Pour les dirigeants24 mars 2026 9 min de lecture

    Préparer la vente de son entreprise : le plan des 12 mois qui décident du prix

    SC
    Steven Collard
    Contributeur · finance d’entreprise
    Mis à jour en juillet 2026
    La réponse en bref

    Préparer la vente de son entreprise demande environ douze mois, en quatre phases : réduire la dépendance au dirigeant, normaliser les chiffres, sécuriser les contrats et le juridique, puis constituer la data room et anticiper le montage fiscal. Une entreprise qui arrive en due diligence sans cette préparation perd souvent 10 à 30 % de son prix, quand la transaction ne s’effondre pas. Bien menée, la même préparation ajoute plusieurs centaines de milliers de euros à la valorisation : un EBITDA normalisé qui passe de 400 000 à 550 000 euros, à un multiple de 5, vaut 750 000 euros de prix en plus.

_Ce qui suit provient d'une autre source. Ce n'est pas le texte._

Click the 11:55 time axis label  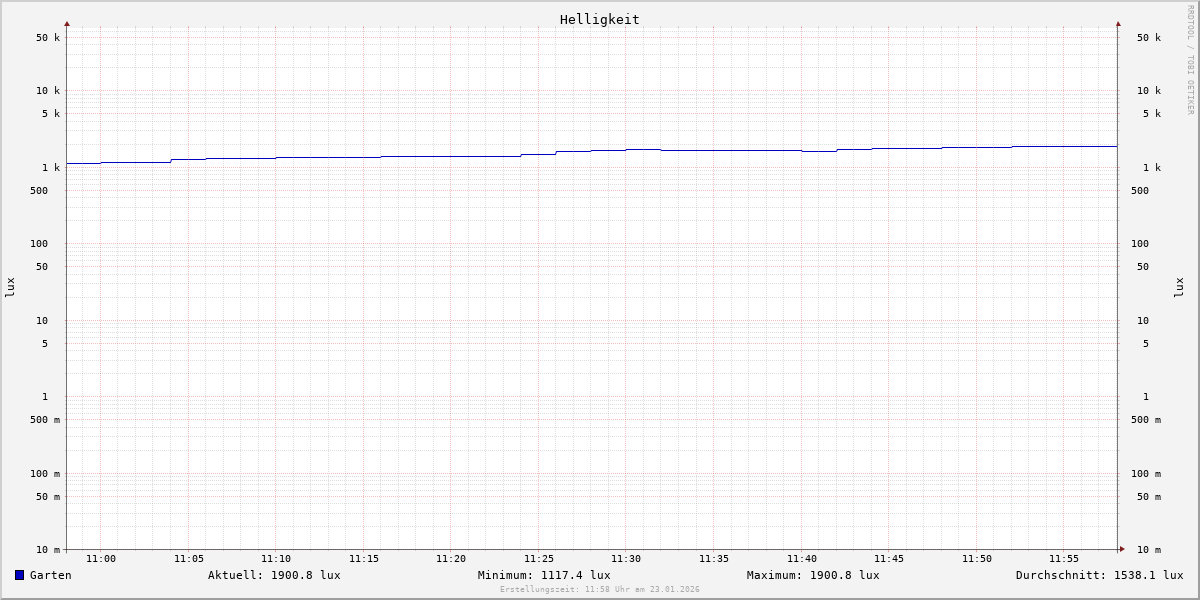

    La valeur d’une entreprise ne se crée pas le jour de la signature : elle se construit dans les douze mois qui la précèdent. La plupart des dirigeants de PME et startups nous contactent trop tard. Ils ont déjà un acquéreur intéressé, parfois une lettre d’intention, et ils découvrent en due diligence des problèmes qu’il aurait fallu régler un an plus tôt. Résultat : le prix baisse de 10 à 30 %, ou la transaction échoue. Préparer la vente de son entreprise sur douze mois ne sert pas à la maquiller. Cela la rend réellement transférable, et c’est exactement ce que paie un acquéreur.

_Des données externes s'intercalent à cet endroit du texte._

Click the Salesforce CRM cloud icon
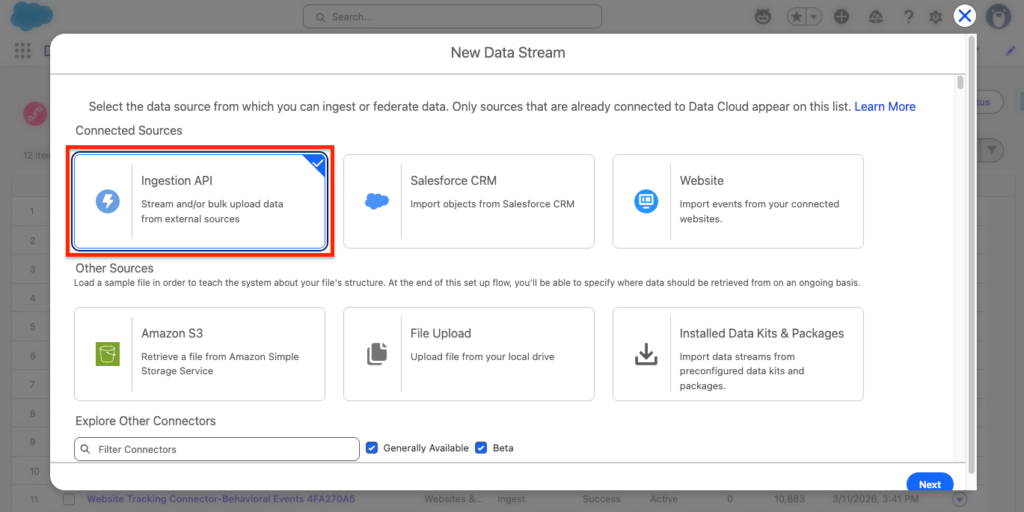The image size is (1024, 512). click(376, 201)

    Mois 12 à 10 : sortir l’entreprise de votre tête

    Le premier risque que voit un acquéreur, c’est vous. Si les clients clés, les fournisseurs, les mots de passe, les marges réelles et les décisions stratégiques vivent dans la tête du dirigeant, l’entreprise n’est pas un actif : c’est un emploi qui ne se vend pas. Le test est simple. Vous partez huit semaines sans téléphone, et l’entreprise continue de tourner sans vous : oui ou non ? Si la réponse est non, vous avez un chantier de dépendance à traiter avant tout le reste.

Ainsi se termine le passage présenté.